### Collected data
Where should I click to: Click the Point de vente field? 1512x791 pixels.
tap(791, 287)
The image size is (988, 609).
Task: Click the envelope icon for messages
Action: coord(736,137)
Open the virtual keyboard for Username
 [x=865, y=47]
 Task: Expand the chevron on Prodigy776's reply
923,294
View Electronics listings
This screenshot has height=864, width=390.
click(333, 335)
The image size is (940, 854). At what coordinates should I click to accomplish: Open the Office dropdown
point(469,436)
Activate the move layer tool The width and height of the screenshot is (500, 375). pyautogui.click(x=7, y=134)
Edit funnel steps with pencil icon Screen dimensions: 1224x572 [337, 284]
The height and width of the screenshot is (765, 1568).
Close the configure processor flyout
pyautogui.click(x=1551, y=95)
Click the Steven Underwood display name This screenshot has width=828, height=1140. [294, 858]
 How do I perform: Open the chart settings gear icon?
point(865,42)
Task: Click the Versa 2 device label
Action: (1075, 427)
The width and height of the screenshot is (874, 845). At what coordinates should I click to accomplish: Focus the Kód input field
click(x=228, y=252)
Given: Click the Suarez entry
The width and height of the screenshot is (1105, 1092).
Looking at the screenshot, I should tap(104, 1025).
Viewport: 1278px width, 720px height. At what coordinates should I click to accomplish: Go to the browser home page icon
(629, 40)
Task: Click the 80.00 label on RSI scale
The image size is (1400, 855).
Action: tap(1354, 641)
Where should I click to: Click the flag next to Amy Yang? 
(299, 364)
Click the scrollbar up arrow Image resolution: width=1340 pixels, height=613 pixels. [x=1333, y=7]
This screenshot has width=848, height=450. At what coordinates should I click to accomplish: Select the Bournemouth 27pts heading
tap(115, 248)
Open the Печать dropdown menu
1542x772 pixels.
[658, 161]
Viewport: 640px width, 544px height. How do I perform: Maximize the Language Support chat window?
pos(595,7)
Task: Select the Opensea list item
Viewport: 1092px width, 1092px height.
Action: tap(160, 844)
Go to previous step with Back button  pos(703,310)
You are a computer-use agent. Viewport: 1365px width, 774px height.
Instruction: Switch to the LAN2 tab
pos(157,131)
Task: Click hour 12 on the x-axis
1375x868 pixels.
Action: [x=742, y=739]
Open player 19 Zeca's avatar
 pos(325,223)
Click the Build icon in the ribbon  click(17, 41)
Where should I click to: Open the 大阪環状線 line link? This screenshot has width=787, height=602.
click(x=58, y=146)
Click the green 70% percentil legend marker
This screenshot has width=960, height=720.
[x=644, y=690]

### Your goal
Return every line from the entries that holds the string "with".

### Task result
Edit funnel steps with pencil icon Screen dimensions: 1224x572 [337, 284]
Go to previous step with Back button  pos(703,310)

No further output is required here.